WHAT YOU NEED TO DO:
Look through the lines below and extract any with the word "item".

RECORD SET:
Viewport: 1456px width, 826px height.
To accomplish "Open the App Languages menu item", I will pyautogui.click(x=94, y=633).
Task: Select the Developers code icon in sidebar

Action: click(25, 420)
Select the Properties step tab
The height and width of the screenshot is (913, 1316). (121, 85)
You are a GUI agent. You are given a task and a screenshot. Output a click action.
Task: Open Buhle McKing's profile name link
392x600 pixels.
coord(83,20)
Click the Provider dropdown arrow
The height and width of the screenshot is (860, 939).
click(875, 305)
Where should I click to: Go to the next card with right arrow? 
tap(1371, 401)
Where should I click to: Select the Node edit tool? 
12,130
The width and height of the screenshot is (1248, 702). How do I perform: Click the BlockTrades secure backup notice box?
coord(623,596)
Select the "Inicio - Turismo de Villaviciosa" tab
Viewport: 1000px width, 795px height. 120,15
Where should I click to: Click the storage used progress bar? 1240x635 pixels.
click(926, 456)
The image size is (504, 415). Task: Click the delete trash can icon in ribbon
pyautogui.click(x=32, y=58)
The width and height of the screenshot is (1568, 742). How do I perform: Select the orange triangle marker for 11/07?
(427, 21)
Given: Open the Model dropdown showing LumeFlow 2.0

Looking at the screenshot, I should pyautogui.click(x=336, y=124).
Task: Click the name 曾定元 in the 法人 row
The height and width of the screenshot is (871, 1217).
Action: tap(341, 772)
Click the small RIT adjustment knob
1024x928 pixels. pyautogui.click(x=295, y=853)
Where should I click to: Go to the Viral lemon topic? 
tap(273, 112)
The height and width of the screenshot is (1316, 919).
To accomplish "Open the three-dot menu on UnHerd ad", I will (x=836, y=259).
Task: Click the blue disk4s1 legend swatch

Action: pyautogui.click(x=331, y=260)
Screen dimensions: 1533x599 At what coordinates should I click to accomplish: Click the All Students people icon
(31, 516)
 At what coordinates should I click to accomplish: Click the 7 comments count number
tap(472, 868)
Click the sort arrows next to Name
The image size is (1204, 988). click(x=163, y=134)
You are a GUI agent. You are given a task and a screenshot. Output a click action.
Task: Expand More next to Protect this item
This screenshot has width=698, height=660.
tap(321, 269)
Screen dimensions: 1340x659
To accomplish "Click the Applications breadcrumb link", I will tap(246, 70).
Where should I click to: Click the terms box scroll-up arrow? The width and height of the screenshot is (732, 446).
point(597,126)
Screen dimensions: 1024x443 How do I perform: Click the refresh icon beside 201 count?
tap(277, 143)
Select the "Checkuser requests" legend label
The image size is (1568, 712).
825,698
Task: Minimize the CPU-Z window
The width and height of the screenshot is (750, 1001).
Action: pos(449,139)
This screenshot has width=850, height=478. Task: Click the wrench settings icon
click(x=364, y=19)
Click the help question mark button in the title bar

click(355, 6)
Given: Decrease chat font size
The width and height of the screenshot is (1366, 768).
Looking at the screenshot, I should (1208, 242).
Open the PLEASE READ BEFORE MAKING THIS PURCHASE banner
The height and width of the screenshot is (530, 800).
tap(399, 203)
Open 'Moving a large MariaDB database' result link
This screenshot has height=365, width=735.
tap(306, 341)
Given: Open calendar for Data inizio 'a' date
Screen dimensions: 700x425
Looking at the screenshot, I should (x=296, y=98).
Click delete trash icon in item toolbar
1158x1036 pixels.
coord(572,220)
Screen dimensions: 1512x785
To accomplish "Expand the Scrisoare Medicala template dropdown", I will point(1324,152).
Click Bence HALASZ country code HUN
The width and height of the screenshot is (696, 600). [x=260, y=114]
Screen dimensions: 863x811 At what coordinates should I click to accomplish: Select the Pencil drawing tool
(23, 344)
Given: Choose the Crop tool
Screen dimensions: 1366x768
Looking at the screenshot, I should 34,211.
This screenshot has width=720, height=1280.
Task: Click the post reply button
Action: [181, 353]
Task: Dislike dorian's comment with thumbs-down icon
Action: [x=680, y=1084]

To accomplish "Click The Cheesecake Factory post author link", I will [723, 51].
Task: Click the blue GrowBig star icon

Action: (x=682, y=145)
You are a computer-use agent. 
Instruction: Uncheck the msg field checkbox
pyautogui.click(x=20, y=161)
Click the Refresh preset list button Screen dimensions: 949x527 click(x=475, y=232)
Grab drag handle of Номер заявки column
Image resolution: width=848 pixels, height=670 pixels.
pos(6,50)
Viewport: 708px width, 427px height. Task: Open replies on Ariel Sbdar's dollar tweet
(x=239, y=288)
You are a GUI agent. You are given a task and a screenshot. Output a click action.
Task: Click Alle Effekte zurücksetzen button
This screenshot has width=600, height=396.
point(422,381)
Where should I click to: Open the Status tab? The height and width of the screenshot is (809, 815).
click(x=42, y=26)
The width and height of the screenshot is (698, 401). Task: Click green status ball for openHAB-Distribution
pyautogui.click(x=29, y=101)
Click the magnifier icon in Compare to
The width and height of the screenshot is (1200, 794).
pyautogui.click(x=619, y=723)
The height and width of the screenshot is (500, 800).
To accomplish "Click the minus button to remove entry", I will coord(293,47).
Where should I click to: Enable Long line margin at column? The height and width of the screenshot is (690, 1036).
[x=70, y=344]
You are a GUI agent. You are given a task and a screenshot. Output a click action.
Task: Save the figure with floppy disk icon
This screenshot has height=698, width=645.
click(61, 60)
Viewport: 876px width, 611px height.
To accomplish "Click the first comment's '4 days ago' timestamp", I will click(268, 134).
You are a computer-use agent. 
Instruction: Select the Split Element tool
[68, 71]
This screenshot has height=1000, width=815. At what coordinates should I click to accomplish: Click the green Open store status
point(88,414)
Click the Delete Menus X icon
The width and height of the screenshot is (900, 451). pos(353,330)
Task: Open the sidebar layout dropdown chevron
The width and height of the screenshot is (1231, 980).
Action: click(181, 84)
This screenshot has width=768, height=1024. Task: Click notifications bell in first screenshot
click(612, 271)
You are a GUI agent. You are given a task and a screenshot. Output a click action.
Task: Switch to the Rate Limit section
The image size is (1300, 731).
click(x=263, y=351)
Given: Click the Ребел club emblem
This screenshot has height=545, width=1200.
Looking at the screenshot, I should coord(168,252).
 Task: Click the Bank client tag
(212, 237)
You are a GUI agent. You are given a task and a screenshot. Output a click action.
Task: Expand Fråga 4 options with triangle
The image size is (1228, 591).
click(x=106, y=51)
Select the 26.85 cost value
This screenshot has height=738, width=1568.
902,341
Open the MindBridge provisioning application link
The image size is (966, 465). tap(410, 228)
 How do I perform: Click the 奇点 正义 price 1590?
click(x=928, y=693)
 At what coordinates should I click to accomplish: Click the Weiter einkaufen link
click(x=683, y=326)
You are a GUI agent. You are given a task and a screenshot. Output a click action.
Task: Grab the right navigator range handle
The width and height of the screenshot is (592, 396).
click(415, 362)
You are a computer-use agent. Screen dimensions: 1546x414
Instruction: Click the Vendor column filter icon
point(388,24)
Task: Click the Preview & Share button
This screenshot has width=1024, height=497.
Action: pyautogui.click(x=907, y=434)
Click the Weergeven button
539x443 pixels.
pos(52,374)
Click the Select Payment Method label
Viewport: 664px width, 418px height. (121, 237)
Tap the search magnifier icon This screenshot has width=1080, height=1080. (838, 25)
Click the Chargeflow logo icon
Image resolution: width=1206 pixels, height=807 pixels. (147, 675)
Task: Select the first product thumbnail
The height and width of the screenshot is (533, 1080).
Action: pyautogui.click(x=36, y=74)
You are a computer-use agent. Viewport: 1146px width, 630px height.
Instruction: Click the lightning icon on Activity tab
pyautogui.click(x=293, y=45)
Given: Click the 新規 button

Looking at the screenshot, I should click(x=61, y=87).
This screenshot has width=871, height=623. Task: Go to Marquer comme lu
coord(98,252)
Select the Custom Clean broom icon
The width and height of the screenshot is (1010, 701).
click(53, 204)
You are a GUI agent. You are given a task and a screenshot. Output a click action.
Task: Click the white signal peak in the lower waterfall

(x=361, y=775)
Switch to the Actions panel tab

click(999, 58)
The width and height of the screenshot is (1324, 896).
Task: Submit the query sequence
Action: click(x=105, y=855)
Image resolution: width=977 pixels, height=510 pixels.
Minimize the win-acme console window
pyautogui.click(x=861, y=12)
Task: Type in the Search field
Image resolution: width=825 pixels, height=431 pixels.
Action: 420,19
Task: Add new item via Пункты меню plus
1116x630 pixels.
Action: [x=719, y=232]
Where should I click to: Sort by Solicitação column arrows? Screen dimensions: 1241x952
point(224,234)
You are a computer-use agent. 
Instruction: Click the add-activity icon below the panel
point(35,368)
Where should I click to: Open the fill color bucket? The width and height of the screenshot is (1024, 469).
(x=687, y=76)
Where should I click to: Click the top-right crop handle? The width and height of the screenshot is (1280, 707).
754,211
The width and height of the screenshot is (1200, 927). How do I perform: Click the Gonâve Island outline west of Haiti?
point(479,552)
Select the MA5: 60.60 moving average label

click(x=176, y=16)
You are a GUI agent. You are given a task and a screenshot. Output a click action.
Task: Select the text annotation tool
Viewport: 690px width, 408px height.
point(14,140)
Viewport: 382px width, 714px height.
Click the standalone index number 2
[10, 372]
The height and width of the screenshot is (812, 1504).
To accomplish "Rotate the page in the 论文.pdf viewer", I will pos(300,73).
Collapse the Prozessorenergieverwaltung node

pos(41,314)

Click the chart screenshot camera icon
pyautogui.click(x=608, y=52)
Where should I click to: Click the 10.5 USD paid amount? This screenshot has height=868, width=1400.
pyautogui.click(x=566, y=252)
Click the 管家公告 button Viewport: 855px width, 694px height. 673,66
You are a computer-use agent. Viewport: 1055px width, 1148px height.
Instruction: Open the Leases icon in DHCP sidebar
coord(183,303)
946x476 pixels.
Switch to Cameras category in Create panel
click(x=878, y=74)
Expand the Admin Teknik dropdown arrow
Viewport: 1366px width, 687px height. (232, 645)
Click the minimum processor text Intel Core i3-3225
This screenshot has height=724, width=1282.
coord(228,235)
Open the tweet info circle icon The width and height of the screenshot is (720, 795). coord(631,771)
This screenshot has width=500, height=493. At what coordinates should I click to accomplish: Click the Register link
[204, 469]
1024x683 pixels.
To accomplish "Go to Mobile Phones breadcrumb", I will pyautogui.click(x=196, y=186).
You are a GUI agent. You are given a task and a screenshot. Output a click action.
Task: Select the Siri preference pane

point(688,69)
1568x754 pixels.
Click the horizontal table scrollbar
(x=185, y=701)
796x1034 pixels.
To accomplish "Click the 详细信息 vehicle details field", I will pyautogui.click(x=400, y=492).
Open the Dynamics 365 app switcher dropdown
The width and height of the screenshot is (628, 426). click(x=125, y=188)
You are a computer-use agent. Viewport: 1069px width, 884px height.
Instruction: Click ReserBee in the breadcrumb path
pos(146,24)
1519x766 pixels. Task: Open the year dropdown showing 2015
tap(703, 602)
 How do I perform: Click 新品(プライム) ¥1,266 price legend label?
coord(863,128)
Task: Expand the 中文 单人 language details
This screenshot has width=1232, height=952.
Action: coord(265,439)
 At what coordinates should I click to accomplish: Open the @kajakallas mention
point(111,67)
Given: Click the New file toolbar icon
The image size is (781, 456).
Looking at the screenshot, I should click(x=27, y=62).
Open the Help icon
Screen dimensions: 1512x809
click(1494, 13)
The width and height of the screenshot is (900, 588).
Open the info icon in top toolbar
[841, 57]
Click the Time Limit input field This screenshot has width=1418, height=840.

OUTPUT FOR THIS TASK:
To accomplish "Open the App Languages menu item", I will pyautogui.click(x=94, y=633).
Task: Expand More next to Protect this item
Click delete trash icon in item toolbar
Task: Add new item via Пункты меню plus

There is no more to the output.